▸ **BRIEF**
Render the stretch from the line containing "Viewport: 1471px width, 824px" through the line containing "(x=681, y=15)" as a Markdown table with columns titled No. and Line, numbering each line and skipping blank ones. Leave the pictures out of the table.
* Begin DATA SUPPLIED *
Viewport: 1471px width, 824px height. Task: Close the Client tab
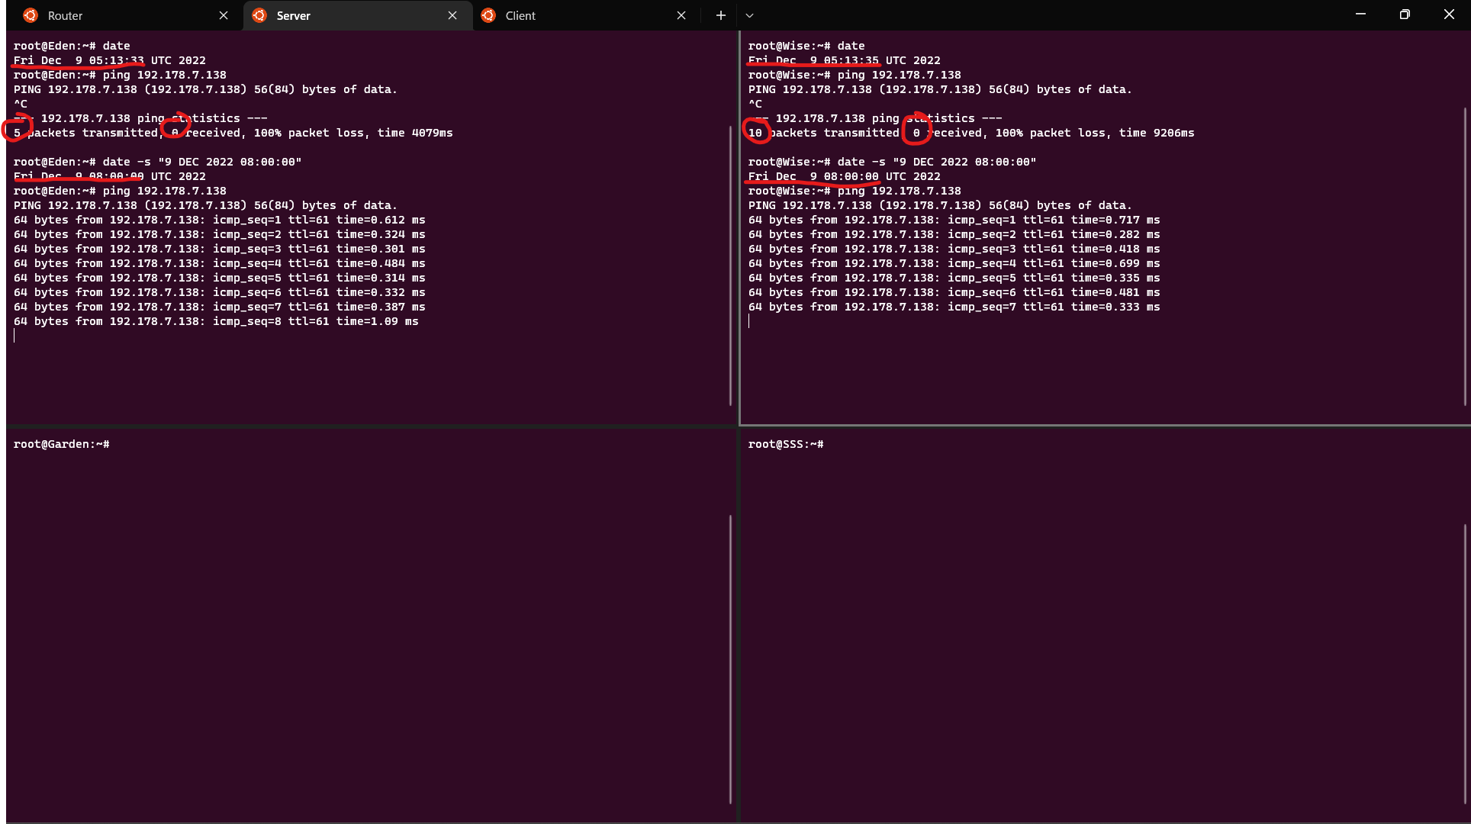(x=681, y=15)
* End DATA SUPPLIED *
* Begin DATA SUPPLIED *
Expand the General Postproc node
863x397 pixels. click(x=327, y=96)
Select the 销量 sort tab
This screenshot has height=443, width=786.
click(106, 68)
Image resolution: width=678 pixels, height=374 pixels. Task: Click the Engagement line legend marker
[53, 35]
* End DATA SUPPLIED *
▸ **ANSWER BELOW**
| No. | Line |
|---|---|
| 1 | Viewport: 1471px width, 824px height. Task: Close the Client tab |
| 2 | (x=681, y=15) |